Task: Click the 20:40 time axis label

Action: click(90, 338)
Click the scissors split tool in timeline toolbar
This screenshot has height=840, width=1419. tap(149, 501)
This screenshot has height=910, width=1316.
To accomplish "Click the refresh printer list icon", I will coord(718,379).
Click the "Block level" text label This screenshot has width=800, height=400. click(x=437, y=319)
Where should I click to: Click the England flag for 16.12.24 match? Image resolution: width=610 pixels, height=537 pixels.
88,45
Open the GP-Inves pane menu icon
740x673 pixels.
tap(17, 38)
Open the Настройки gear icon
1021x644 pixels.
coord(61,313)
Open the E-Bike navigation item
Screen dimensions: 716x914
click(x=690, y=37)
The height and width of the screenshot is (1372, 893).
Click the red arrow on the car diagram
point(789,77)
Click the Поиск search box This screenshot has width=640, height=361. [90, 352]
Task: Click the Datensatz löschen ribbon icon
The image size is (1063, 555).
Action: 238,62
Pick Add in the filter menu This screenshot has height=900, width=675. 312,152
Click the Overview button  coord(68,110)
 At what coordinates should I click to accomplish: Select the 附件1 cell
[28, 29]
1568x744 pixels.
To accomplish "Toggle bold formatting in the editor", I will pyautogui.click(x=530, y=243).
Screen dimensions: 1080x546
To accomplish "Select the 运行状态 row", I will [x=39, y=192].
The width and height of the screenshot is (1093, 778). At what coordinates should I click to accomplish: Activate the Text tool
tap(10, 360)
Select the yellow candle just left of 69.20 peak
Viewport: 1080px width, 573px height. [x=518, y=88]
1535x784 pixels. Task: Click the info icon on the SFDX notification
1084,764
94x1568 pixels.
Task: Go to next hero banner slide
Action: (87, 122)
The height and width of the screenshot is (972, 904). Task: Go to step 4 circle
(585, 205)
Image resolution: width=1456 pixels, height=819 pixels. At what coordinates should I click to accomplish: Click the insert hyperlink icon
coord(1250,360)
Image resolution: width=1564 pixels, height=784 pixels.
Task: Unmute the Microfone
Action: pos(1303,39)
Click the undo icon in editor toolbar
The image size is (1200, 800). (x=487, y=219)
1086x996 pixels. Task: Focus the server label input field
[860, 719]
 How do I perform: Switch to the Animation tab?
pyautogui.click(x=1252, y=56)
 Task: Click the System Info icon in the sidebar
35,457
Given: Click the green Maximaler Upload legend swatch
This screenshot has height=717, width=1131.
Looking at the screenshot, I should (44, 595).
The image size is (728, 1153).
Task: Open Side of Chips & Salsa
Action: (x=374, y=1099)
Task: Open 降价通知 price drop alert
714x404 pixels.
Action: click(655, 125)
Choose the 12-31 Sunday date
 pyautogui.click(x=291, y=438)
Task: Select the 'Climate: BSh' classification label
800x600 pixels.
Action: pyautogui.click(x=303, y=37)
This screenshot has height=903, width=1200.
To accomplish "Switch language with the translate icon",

:::

- EXERCISE GOAL: Format the items as a numbered list, omitting blank lines, starting with the line containing "This screenshot has height=903, width=1200." and running through the end of the items.

- OUTPUT:
1. This screenshot has height=903, width=1200.
2. To accomplish "Switch language with the translate icon",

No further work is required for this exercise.